Passage du texte:
..........
Il me semble que c’est lors de l’examen préalable de l’étude d’impact que cette réflexion devrait être menée par le législateur. Il faudrait que la démonstration soit apportée qu’il s’agit d’une loi utile, qui n’introduit pas de charge supplémentaire. Un rapporteur spécialement chargé de cette analyse pourrait d’ailleurs utilement être nommé par notre Commission avant l’examen de tout projet de loi et notre Commission devrait être en capacité d’exiger du Gouvernement une telle analyse. Cette pratique devrait également s’appliquer aux propositions de loi.

L’article 2 porte sur la surtransposition des directives européennes. C’est une vraie question mais, en l’état de l’élaboration des directives et des règlements, et compte tenu du fait que les parlements nationaux ne sont pas associés en amont, il me semble préjudiciable pour le législateur de renoncer à sa souveraineté.

M. Michel Zumkeller. Le groupe UDI, Agir et Indépendants est favorable à cette proposition de loi : toute démarche de simplification nous semble bienvenue. La sur-réglementation concerne les entreprises, mais pas seulement. Tous ceux qui ont été ou qui sont encore un élu territorial constatent chaque jour que les réglementations coûtent très cher à nos collectivités, qu’elles nous font perdre du temps et qu’elles compliquent la compréhension même de la loi.
..........
Extrait des données:
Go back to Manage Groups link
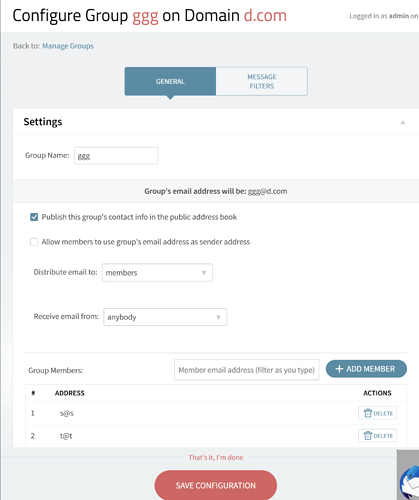The height and width of the screenshot is (500, 419). 68,46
..........
Travail à faire:
A - Réécrivez le passage en commençant par « Il me semble que » et en allant jusqu'à « à sa souveraineté. », tout en substituant « Parlement » à « législateur ».
B - D'après le passage, sur quoi porte l'article 2 ?
Ces données proviennent d'une source distincte de celle du passage.

Réponses ci-dessous:
A -
Il me semble que c’est lors de l’examen préalable de l’étude d’impact que cette réflexion devrait être menée par le Parlement. Il faudrait que la démonstration soit apportée qu’il s’agit d’une loi utile, qui n’introduit pas de charge supplémentaire. Un rapporteur spécialement chargé de cette analyse pourrait d’ailleurs utilement être nommé par notre Commission avant l’examen de tout projet de loi et notre Commission devrait être en capacité d’exiger du Gouvernement une telle analyse. Cette pratique devrait également s’appliquer aux propositions de loi.

L’article 2 porte sur la surtransposition des directives européennes. C’est une vraie question mais, en l’état de l’élaboration des directives et des règlements, et compte tenu du fait que les parlements nationaux ne sont pas associés en amont, il me semble préjudiciable pour le Parlement de renoncer à sa souveraineté.

B - L'article 2 porte sur la surtransposition des directives européennes.